_Record extracts_
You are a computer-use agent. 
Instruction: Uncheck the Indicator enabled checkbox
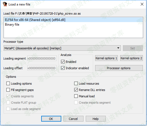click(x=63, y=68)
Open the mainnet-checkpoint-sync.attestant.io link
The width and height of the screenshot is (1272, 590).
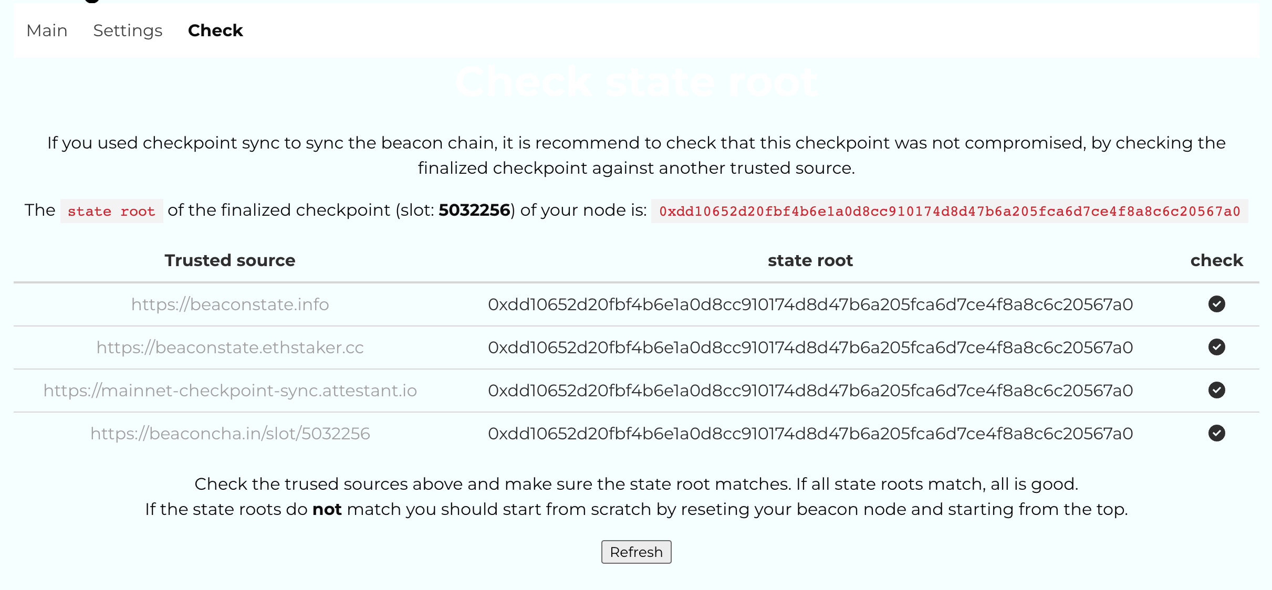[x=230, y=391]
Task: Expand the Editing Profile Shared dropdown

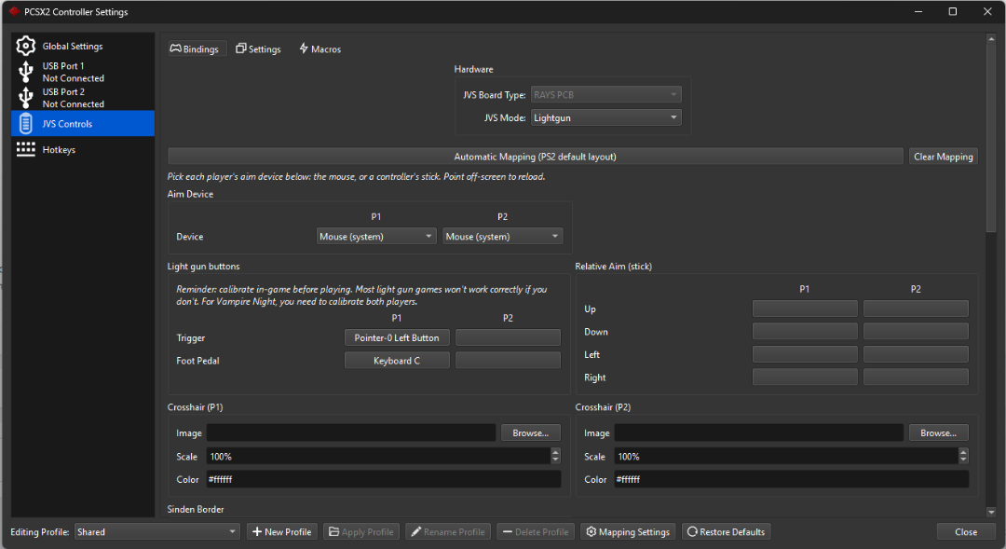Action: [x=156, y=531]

_Aim of the exercise_
Copy the records word for word, leaving no picture in the copy.

_Result_
You are a computer-use agent. 
Instruction: Uncheck the Indicator enabled checkbox
click(x=63, y=68)
Open the mainnet-checkpoint-sync.attestant.io link
The width and height of the screenshot is (1272, 590).
[x=230, y=391]
Task: Expand the Editing Profile Shared dropdown

Action: [x=156, y=531]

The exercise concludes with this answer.